# PAGE EXTRACT:
# # # # # # #

Stability of the Dask library

Dask is moving fast these days. Sometimes we break things as a result.

Historically this hasn’t been a problem, according to our survey last year most users were fairly happy with Dask’s stability.

However the last year has seen a lot of evolution of the project, which in turn causes code churn. This can cause friction for downstream users today, but also means more-than-incremental changes for the future. We’ve optimized a little bit for long-term growth over short-term stability.

Motivation for change

There are two structural things driving some of these changes:

An increase in computational scale
An increase in organizational scale

Computational Scale

Dask today is used across a wider range of problems, a more diverse set of hardware, and at larger scales more routinely than before.

Addressing this increase in scale across many dimensions has caused us to redesign Dask’s internal infrastructure in several ways.

We’ve changed how Dask graphs are represented and communicated to the scheduler
We’ve pulled out Dask’s internal state machines and made them more formalized
We’ve rewritten large chunks of the scheduler in Cython
We’ve overhauled how we serialize messages that go between all Dask servers
We’re now tracking memory with much finer granularity than we did before
… and more

We’ve been doing all of these internal changes with minimal impact to the myriad of downstream user communities (Xarray, Prefect, RAPIDS, XGBoost, …). This is largely due to those downstream developer communities, who help to identify, isolate, and work through the subtle tremors that occur on the surface when we make these subsurface shifts.

# # # # # # #

[An excerpt from a data file]

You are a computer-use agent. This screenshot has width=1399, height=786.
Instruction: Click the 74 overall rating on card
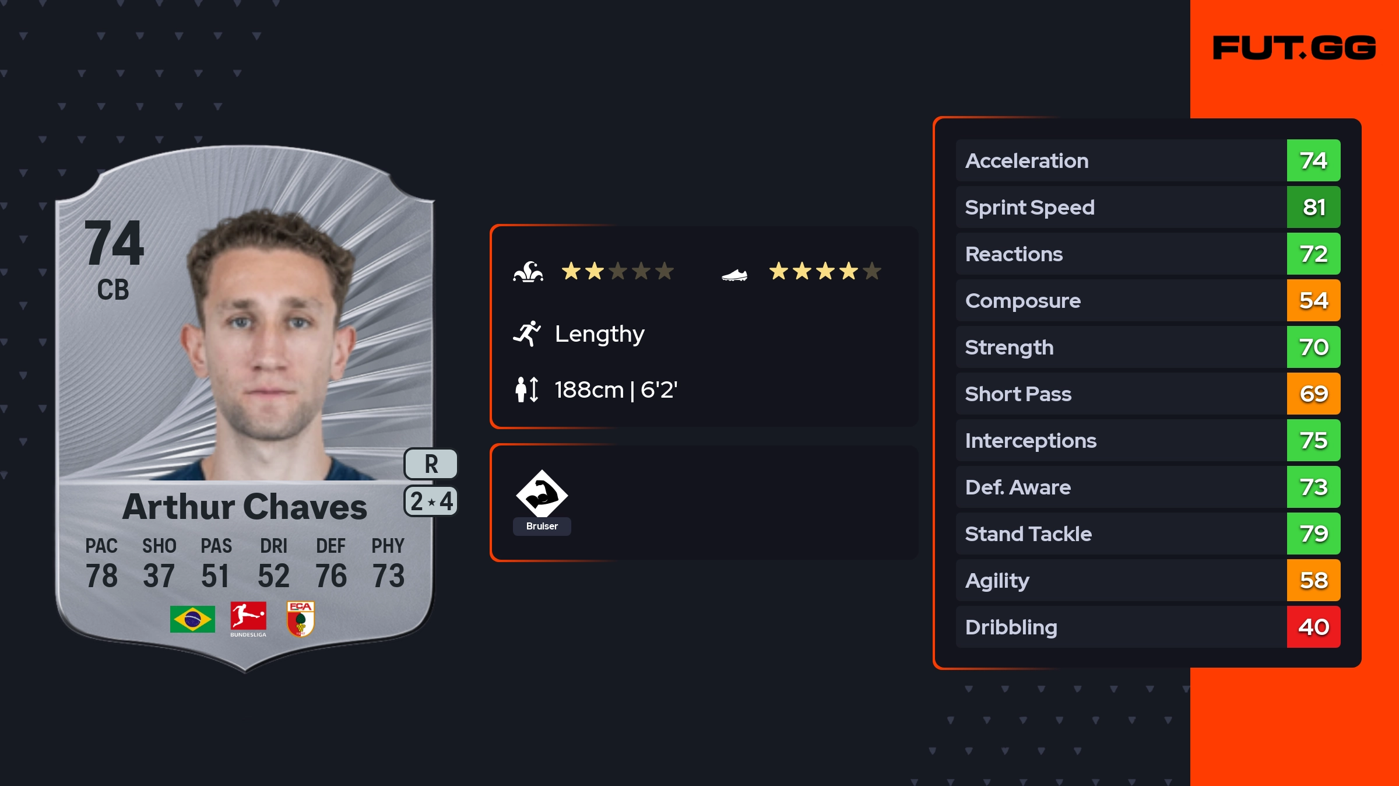click(x=114, y=243)
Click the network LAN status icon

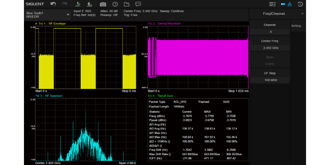(290, 4)
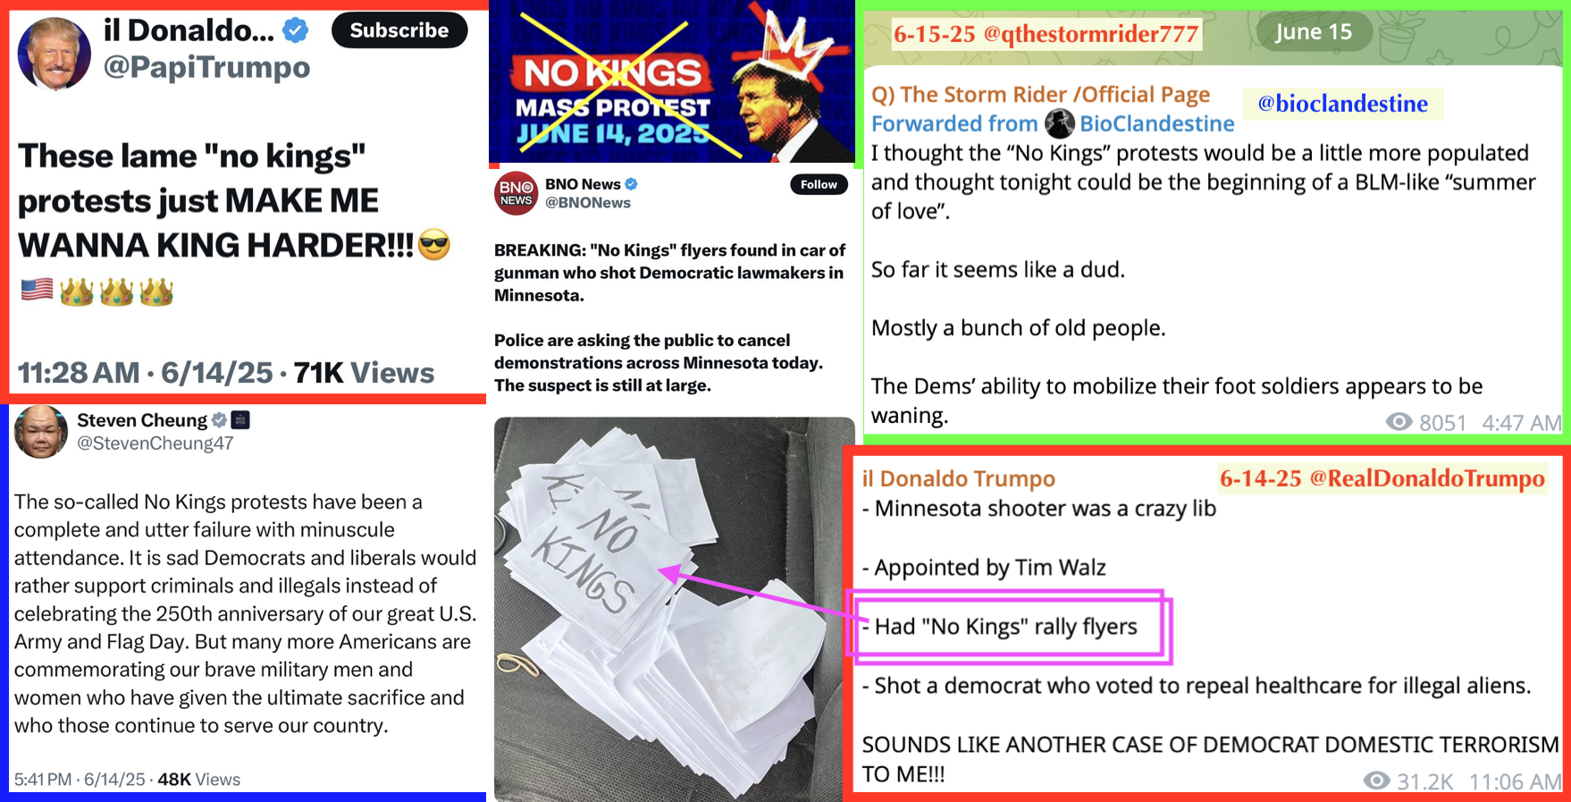Click Q) The Storm Rider /Official Page title
The width and height of the screenshot is (1571, 802).
(x=1040, y=95)
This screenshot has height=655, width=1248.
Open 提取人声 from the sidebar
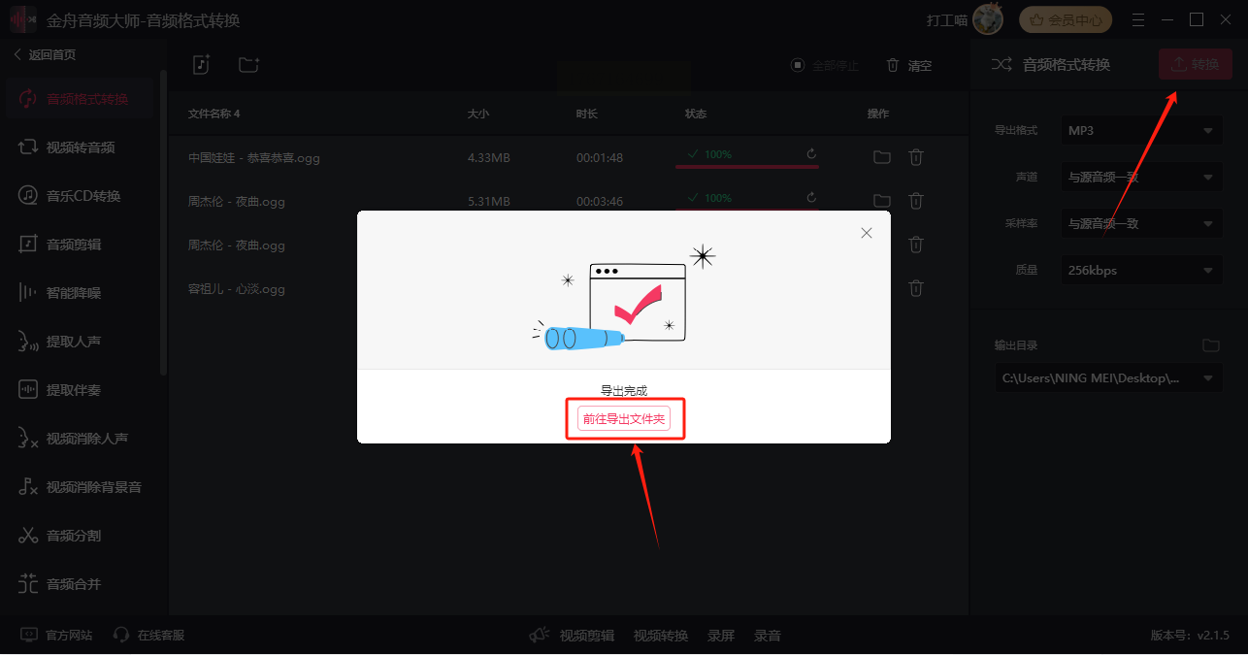(x=74, y=342)
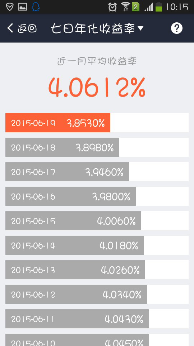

# # # # # # #

# EXERCISE BRIEF:
Reproduce the part of the post on Dask stability that opens with the words containing "Motivation for change" and closes with "routinely than before.". The data bears no relation to the post on Dask stability.

# TASK RESULT:
Motivation for change

There are two structural things driving some of these changes:

An increase in computational scale
An increase in organizational scale

Computational Scale

Dask today is used across a wider range of problems, a more diverse set of hardware, and at larger scales more routinely than before.